The Rangers were the Maple Leafs' opponent in the semifinal round, a curious matchup between the first- and second-place teams, respectively. Toronto would win a fierce defensive struggle, goaltenders Turk Broda of the Maple Leafs and Sugar Jim Henry of the Rangers dueling for six games before Toronto put down New York to advance to the Stanley Cup Final.
Coach Hap Day's Maple Leafs then played the Red Wings, a fifth-place regular-season also-ran that knocked off the Montreal Canadiens, then the Boston Bruins, to advance.

Leafs coach Hap Day cut

In his 1994 book "The Leafs," author Jack Batten recounts the innovative strategy Detroit coach Jack Adams introduced to the NHL that season, a style of play that thrives to this today: Dump and chase.
"Shoot the puck into the other team's end and forecheck like crazy," Batten wrote of Adams' method. "The system is so old that today it's hard to conceive that someone had to invent it. But that seems to have been Jack Adams, and the simple new system had the Leafs buffaloed in the first three games of the final."
Toronto owner Conn Smythe would have no part of such a strategy. Years later, Day recalled: "Smythe didn't like any system that involved giving the puck away."
So when the Maple Leafs unsuccessfully tried to carry the puck into Detroit ice and make plays from there, the Red Wings dumped, chased, and spanked Toronto 3-2 and 4-2 at Maple Leaf Gardens and 5-2 in Game 3 at the Detroit Olympia. The Stanley Cup was within arm's length of the Red Wings, 60 minutes and one victory away.
And then Smythe saw the light. Like a southpaw boxer who in mid-bout starts leading with his right, Smythe gave Day permission to adopt the Red Wings' style of play. And more than that.
"When Detroit fired the puck into our end from center, we'd simply fire it straight back out, which also was a new wrinkle," recalled defenseman Bob Goldham, a 19-year-old rookie who'd been called up from the minors late in the season.
Day tweaked his lineup, replacing a few veterans with speedy youngsters.
Down 3-0 and facing elimination, Day stood in front of his players shortly before the faceoff and read them a letter written by a 14-year-old girl in Detroit who was devastated by the lackluster play of her Maple Leafs.
"I never saw such tension in the dressing room," Day would say.
Three decades later, Apps told Batten that being swept out of the Stanley Cup Final simply couldn't happen.

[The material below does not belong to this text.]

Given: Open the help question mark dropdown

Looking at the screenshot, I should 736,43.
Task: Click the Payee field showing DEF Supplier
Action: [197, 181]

"I remember sitting in the dressing room, waiting for the fourth game to start," Apps said. "The only thing on our minds was, 'We can't go back to Toronto if we lose this game, too.' We couldn't lose four straight and face the people back home."
Toronto won 4-3, Red Wings coach Adams blowing a gasket postgame, throwing punches at referee Mel Harwood on the ice then chasing him into the officials' room to argue a couple of penalties.
NHL president Frank Calder, who needed a police escort out of the Olympia, suspended Adams for it, Red Wings captain Ebbie Goodfellow pressed into emergency coaching duties.
The Maple Leafs returned home and bombed Detroit 9-3, Don Metz scoring three goals and assisting on two more.
Back to Detroit for Game 6; Broda blanked the home team 3-0, sending the series back to Toronto for the sudden-death finale.
Down 1-0 after 40 minutes, a nervous Smythe visited his team's dressing room. The late Maple Leafs boss recalled in his autobiography how forward Sweeney Schriner told him, 'What are you worried about, Boss? We'll get you some goals.' "
It was Schriner who would tie the game 6:46 into the third period, Pete Langelle scoring Toronto's second and Schriner icing the cake at 16:13, completing their remarkable, even miraculous rally.
In their first Stanley Cup Final in franchise history, the San Jose Sharks don't need three victories. They need one on Thursday. Then another back home on Sunday. Then one more in Pittsburgh next Wednesday.
The Sharks might even take a morsel of comfort knowing there has been precedent for such a stunning comeback, the Maple Leafs having demonstrated seven decades ago that, against all odds, anything in hockey is possible.